La cosa ya no tenía remedio. Hubiera tenido que comprenderlo en Venecia. Todo quedó decidido entonces. O incluso antes.

– No me voy -dijo Audrey como si emitiera un veredicto de cadena perpetua.

Pero no era una condena, sino una libre elección. Sólo lamentaba el dolor que su decisión produciría a sus familiares.

Charles se quedó inmóvil, sin estar muy seguro de haberla comprendido.

– ¿Qué quieres decir?

– Quiero decir que me voy contigo.

De repente, pareció mucho más pequeño, como si se hubiera encogido en cuestión de una hora.

– ¿A China? -preguntó Charles, mirándola atónito-. ¿Estás segura, Aud?

No quería que, más tarde, la joven lo lamentara. Una ve2 iniciado el viaje, ya no podría volverse atrás. Tendría que acompañarle hasta Changai, y no sería fácil, tal como él le había explicado más de una vez.

– Completamente segura.

– ¿Y tu abuelo?

Audrey temió por un instante que, en el fondo, él no quisiera que le acompañara en aquel viaje. Al ver la expresión de sus ojos, Charles se apresuró a tomarle nuevamente una mano.

– Es que no quiero que cambies de idea a medio camino.

– ¿Quieres decir en alguna montaña del Tíbet? -preguntó Audrey, sonriendo a pesar de las lágrimas.

– Exactamente.

– No cambiaré de idea. Telegrafiaré al abuelo, diciéndole que volveré a casa por Navidad. ¿Hay algún lugar adonde él pueda escribirme?

– Hasta que lleguemos a Nankín, ninguno -contestó Charles, sacudiendo la cabeza-. Allí te podrá escribir. Y también a Shangai. Te daré los nombres de los hoteles donde me alojo. Que te escriba, poniendo mi apellido -precisó. Inmediatamente se dio cuenta de que no sería correcto y añadió-: Dile que soy una amiga que conociste durante el viaje.

– Aunque te rías, puede que lo haga -dijo Audrey, mirándole tímidamente.

– Audrey, ¿estás segura de tu decisión? -preguntó Charles, mirándola a los ojos-. ¿Es eso lo que quieres? Yo iría hasta el fin del mundo contigo porque no tengo nada que perder. Tú, en cambio, sí. Sé lo que significan tus responsabilidades para ti… Tu familia, tu abuelo, Annabelle…

– Ahora me toca a mí.
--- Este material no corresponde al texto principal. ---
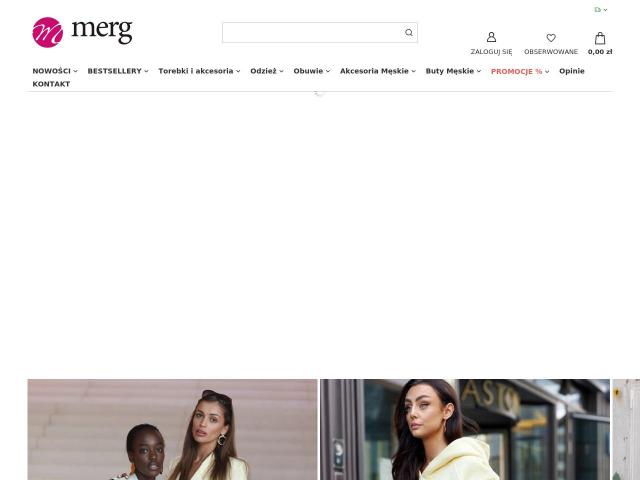Go to the Opinie page

[x=572, y=71]
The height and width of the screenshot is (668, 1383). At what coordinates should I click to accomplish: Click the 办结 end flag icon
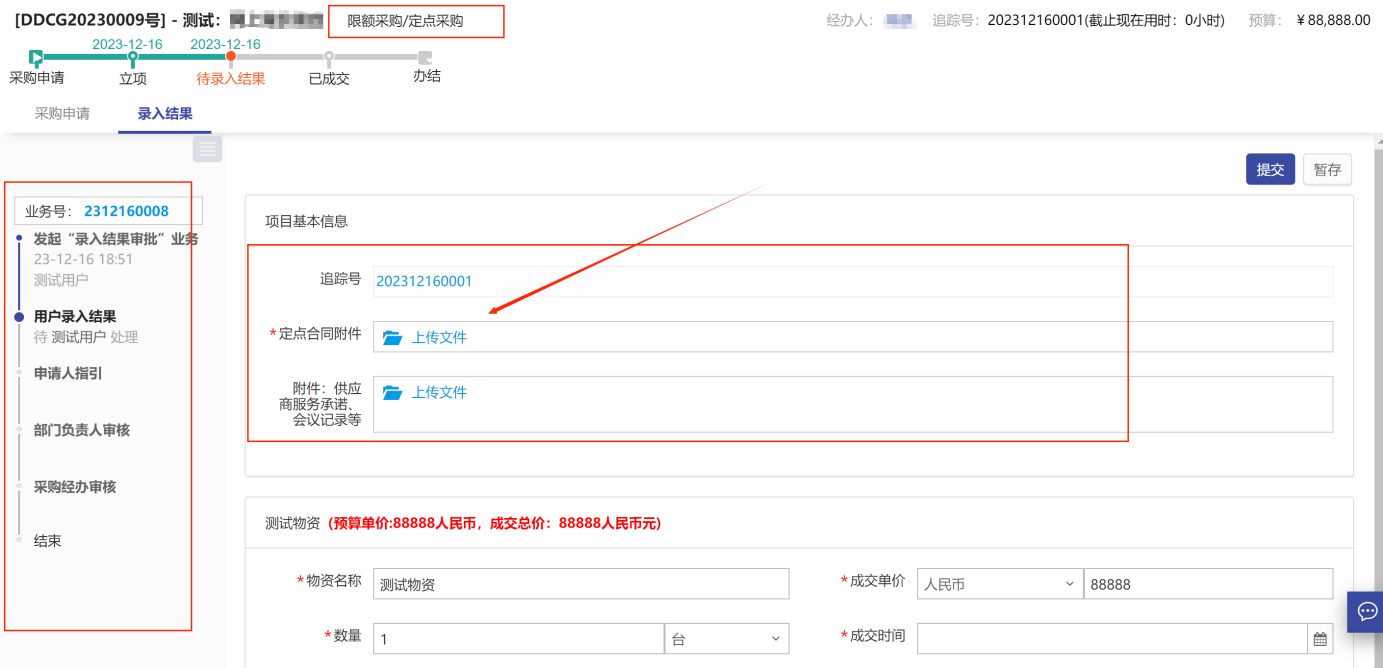coord(425,58)
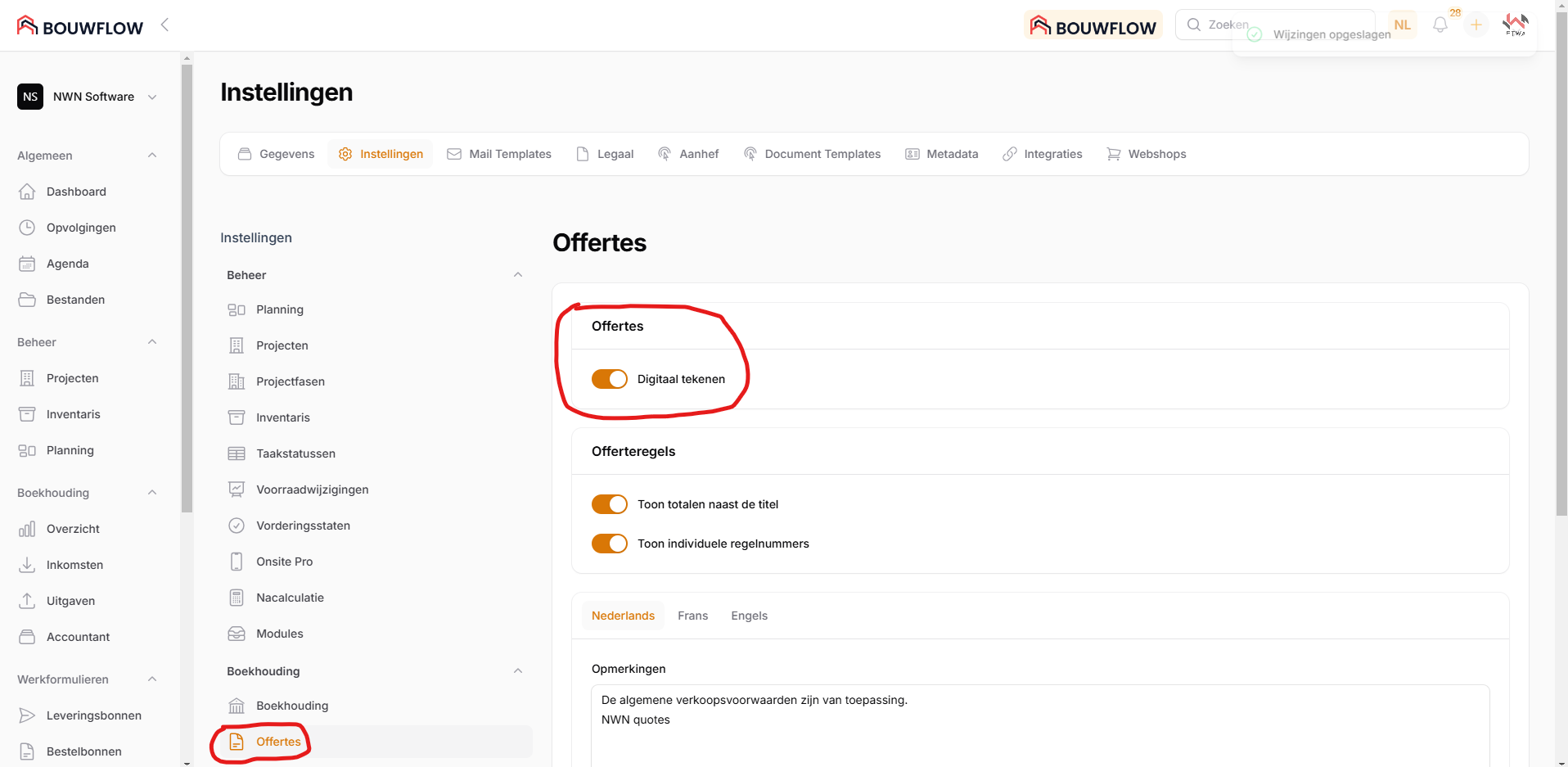Click the Agenda calendar icon
The image size is (1568, 767).
point(27,264)
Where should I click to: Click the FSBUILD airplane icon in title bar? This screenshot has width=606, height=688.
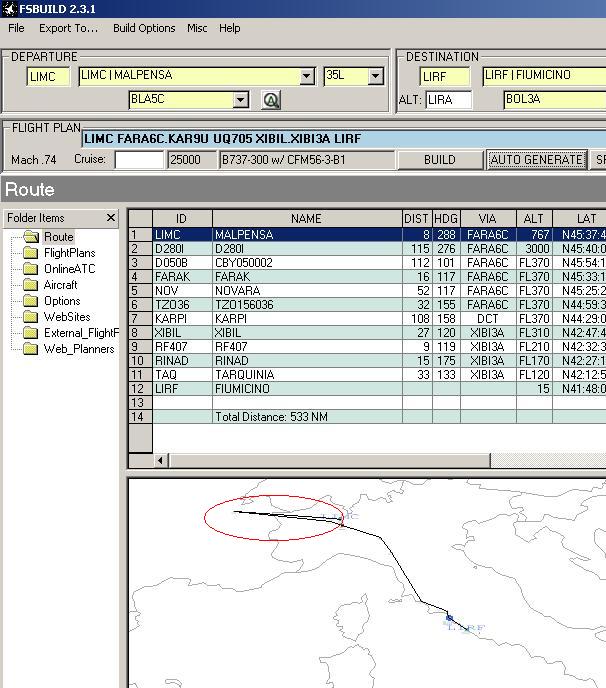pyautogui.click(x=9, y=9)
Sólo por una vez. Quizá conseguiré hacerlo sin que me odien para siempre. – ¿Y después? -preguntó Charles tras dudar un instante-. ¿Qué nos ocurrirá a nosotros?

Si Audrey no podía dejarle ahora, ¿qué sucedería después del viaje a China?

– No puedo contestarte porque no lo sé. Tendré que regresar junto a ellos más tarde o más temprano.

– A veces, es como si estuviera enamorado de una mujer casada -dijo Charles con tristeza. Audrey sonrió ante el símil.

– Tal como tú has dicho hace un rato, yo no soy tan libre como tú.

– Tal vez te quiero por eso. Puede que no te quisiera tanto si fueras un pájaro en libertad como yo.

La miró sonriendo y luego le acarició el cabello y la abrazó. Audrey se había comprometido con él y, sin embargo, se sentía más libre que nunca y se asombraba de que pudiera ser tan feliz.